2017-09-24
Reading code and seeing what you're biased to see, illustrated
Recently I was reading some C code in systemd, one of the Linux init systems. This code is run in late-stage system shutdown and is responsible for terminating any remaining processes. A simplified version of the code looks like this:
void broadcast_signal(int sig, [...]) { [...] kill(-1, SIGSTOP); killall(sig, pids, send_sighup); kill(-1, SIGCONT); [...] }
At this point it's important to note that the killall()
function
manually scans through all remaining processes. Also, this code is
called to send either SIGTERM
(plus SIGHUP
) or SIGKILL
to all
or almost all processes.
The use of SIGSTOP
and SIGCONT
here are a bit unusual, since you
don't need to SIGSTOP
processes before you kill them (or send them
signals in general). When I read this code, what I saw in their use
was an ingenious way of avoiding any 'thundering herd' problems when
processes started being signalled and dying, so I wrote it up in
yesterday's entry. I saw this, I think,
partly because I've had experience with thundering herd wakeups in
response to processes dying and partly
because in our situation, the
remaining processes are stalled.
Then in comments on that entry, Davin
noted that SIGSTOP
ing everything first did also did something else:
So, I would think it's more likely that the STOP/CONT pair are designed to create a stable process tree which can then be walked to build up a list of processes which actually need to be killed. By STOPping all other processes you prevent them from forking or worse, dieing and the process ID being re-used.

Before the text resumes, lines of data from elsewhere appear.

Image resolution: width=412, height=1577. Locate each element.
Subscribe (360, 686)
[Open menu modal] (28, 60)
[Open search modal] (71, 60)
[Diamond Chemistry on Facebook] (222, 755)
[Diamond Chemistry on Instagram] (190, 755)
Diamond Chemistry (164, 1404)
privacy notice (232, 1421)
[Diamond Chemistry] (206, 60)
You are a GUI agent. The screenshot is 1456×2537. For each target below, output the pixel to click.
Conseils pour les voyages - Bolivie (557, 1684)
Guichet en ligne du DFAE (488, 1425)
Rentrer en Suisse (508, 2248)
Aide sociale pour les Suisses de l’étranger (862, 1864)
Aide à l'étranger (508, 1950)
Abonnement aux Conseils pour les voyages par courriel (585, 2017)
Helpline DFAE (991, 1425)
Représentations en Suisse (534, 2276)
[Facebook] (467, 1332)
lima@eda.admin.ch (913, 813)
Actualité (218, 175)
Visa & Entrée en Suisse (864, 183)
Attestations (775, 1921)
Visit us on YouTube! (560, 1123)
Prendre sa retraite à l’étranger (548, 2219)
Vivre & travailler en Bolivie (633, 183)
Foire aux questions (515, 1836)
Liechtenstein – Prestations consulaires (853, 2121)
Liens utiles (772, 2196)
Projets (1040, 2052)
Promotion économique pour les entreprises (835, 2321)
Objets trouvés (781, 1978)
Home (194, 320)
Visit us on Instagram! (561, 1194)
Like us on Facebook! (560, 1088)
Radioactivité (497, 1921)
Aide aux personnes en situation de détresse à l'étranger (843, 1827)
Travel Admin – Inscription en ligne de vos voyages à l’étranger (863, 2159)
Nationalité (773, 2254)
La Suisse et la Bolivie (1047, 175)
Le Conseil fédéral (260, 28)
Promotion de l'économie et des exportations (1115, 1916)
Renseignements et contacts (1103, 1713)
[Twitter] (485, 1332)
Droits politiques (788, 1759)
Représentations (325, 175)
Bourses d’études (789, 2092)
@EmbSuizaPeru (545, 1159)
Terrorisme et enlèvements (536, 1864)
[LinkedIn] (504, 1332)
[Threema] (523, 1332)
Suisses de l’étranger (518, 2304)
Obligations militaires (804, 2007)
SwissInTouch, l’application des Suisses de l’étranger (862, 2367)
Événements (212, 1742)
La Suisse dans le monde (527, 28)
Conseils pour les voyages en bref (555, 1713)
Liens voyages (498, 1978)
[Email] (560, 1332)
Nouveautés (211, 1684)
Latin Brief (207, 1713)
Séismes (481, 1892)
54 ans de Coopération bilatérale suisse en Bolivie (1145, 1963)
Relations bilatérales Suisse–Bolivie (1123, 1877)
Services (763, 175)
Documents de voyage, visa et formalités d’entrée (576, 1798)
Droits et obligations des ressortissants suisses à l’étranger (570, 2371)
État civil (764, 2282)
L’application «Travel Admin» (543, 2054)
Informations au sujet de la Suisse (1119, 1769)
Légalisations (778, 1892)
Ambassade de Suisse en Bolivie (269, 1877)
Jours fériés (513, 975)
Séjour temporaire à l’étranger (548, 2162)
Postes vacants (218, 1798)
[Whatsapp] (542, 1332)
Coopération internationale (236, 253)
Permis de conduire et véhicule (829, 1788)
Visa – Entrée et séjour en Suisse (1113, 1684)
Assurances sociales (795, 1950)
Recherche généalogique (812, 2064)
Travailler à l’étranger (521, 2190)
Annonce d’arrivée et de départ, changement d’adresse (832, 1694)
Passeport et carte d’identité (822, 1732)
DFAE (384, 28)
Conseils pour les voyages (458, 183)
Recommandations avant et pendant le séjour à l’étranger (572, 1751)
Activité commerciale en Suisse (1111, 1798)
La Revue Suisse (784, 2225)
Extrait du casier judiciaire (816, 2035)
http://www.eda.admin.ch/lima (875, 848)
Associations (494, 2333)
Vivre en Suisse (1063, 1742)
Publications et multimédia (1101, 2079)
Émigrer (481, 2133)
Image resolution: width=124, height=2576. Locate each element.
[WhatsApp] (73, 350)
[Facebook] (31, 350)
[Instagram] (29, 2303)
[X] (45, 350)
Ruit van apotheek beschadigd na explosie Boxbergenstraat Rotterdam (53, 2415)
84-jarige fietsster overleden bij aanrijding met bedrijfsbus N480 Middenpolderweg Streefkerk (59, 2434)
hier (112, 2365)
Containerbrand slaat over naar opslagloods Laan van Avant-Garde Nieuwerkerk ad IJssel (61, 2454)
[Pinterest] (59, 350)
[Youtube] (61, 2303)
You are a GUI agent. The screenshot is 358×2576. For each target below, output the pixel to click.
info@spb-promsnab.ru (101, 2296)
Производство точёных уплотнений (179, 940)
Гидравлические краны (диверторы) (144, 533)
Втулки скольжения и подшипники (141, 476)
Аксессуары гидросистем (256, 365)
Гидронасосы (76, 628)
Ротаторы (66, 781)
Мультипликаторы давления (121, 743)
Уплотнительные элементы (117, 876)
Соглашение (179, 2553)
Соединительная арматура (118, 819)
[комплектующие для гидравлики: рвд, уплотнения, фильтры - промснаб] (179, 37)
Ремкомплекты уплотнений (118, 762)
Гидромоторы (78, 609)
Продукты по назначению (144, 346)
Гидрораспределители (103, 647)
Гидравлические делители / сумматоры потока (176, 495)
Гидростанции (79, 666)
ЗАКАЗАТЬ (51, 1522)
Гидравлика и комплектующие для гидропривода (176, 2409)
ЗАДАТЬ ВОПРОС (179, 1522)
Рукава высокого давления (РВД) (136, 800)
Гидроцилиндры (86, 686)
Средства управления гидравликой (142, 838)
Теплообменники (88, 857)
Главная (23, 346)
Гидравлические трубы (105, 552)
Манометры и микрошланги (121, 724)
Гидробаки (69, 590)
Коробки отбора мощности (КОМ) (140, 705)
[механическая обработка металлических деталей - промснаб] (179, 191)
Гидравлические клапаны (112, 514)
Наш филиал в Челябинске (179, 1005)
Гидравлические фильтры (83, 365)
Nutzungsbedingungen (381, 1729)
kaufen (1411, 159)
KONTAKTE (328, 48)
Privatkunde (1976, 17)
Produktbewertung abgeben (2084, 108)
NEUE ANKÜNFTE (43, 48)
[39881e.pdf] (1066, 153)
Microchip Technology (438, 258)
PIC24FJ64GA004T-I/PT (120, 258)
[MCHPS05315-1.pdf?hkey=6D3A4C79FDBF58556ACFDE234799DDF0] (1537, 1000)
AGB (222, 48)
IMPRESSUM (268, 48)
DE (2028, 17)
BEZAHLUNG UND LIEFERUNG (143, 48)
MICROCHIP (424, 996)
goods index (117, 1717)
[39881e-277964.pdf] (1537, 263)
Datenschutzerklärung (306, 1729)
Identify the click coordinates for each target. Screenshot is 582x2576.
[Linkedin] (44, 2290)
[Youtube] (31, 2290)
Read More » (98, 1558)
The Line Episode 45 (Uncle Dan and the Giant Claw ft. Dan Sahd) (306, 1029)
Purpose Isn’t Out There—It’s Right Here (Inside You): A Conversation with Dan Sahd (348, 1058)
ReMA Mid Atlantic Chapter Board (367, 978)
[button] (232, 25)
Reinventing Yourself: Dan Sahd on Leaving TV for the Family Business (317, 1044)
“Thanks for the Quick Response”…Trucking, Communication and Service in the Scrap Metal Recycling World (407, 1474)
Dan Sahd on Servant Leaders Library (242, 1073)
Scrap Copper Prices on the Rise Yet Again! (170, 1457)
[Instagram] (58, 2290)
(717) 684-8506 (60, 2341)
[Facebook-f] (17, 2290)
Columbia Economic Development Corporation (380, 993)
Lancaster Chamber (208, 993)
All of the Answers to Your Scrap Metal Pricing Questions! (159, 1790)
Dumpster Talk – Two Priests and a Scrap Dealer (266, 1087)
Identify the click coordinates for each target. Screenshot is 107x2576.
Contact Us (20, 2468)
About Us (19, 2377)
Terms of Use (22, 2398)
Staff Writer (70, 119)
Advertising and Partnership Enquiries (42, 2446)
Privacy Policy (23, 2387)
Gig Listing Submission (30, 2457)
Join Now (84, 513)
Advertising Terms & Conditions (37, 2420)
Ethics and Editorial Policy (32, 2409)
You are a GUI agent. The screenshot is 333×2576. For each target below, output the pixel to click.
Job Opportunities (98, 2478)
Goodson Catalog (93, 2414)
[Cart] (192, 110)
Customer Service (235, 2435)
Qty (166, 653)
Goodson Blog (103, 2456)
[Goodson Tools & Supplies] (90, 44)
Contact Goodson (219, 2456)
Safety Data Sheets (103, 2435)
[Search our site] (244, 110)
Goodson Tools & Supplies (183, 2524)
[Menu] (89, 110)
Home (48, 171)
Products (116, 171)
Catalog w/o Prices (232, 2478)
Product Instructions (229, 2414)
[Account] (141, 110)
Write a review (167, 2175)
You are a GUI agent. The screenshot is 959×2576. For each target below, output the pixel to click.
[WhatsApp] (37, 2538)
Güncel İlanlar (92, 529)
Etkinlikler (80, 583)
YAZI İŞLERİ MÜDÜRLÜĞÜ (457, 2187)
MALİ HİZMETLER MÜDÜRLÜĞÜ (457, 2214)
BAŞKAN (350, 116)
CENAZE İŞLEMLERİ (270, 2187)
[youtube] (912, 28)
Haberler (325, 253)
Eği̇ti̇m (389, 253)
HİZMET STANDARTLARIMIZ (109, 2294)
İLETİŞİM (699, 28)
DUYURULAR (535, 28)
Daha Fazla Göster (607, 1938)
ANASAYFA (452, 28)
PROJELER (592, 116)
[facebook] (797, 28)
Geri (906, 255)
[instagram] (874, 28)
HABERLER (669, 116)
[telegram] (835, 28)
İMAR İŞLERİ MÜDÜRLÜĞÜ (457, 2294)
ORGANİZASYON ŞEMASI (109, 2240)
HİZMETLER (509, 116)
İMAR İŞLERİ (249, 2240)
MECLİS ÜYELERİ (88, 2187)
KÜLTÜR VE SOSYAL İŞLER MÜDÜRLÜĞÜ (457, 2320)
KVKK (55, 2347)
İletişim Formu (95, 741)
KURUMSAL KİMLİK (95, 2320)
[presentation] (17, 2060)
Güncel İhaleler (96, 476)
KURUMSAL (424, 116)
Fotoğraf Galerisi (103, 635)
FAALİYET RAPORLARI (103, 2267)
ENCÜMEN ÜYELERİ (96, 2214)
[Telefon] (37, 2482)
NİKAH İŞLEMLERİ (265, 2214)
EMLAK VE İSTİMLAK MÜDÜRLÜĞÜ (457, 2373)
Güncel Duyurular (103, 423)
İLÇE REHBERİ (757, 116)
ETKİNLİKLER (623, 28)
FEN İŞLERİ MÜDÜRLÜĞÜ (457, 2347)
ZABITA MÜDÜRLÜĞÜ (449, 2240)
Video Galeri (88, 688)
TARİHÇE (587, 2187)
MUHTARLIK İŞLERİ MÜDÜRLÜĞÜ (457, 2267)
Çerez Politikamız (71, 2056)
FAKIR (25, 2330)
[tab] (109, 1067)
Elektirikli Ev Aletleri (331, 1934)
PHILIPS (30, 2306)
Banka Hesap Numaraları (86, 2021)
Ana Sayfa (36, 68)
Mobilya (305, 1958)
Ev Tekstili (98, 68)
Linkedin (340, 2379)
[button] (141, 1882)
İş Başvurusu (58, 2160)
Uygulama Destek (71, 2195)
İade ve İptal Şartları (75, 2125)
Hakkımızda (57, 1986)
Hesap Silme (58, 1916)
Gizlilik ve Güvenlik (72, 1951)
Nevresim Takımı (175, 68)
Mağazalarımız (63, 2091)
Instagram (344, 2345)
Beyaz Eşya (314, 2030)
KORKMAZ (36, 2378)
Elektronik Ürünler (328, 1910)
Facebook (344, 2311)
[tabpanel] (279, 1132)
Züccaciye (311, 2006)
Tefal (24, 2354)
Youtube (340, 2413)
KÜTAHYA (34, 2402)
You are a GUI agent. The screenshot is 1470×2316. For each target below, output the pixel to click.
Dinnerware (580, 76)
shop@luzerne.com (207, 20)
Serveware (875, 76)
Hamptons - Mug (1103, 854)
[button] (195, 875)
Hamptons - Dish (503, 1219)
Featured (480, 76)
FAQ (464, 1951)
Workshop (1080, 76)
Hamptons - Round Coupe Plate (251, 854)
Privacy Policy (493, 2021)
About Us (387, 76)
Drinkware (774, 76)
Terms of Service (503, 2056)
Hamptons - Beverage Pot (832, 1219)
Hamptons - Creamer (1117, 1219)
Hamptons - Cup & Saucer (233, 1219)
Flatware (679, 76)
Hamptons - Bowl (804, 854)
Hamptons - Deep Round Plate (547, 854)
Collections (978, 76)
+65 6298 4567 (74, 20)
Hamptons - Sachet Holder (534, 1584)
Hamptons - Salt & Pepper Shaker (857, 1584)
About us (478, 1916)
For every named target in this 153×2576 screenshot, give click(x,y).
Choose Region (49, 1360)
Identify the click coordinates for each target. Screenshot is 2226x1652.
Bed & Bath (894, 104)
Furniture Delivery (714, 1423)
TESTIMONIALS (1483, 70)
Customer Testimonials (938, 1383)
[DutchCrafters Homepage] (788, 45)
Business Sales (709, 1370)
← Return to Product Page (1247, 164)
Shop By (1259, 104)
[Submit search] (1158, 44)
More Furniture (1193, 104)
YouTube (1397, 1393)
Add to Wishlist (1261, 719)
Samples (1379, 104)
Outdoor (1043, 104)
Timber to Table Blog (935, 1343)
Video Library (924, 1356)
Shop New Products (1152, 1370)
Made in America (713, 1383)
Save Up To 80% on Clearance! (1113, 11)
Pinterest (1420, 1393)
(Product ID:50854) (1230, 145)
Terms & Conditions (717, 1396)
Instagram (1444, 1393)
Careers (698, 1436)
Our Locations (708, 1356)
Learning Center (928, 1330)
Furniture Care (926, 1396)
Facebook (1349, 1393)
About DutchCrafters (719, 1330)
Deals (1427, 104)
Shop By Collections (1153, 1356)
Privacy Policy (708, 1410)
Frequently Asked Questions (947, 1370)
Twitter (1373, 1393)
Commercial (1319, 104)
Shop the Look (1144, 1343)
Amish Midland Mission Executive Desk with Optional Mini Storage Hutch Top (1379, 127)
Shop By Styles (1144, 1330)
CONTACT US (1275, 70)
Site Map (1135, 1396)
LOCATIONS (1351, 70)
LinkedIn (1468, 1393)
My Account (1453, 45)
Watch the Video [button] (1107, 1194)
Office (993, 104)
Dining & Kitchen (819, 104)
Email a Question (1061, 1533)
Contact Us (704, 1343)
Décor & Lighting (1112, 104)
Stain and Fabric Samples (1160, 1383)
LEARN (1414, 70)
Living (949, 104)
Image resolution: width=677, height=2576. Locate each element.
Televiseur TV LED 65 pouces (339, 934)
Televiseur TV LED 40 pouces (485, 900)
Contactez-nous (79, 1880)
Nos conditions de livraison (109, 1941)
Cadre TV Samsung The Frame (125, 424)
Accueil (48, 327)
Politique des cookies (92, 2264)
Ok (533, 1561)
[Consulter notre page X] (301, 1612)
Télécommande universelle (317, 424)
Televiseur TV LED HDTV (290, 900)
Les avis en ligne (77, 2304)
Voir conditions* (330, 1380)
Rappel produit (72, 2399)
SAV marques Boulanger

If you're manually scanning the process list in order to kill almost
everything there, you definitely don't want to miss some processes
because they appeared during your scan. Freezing all of the remaining
processes so they can't do inconvenient things like fork()
thus
makes a lot of sense. In fact, it's quite possible that this is the
actual reason for the SIGSTOP
and SIGCONT
code, and that the
systemd people consider avoiding any thundering herd problems to
be just a side bonus.
When I read the code, I completely missed this use. I knew all of the pieces necessary to see it, but it just didn't occur to me. It took Davin's comment to shift my viewpoint, and I find that sort of fascinating; it's one thing to know intellectually that you can have a too-narrow viewpoint and miss things when reading code, but another thing to experience it.
(I've had the experience where I read code incorrectly, but in this case I was reading the code correctly but missed some of the consequences and their relevance.)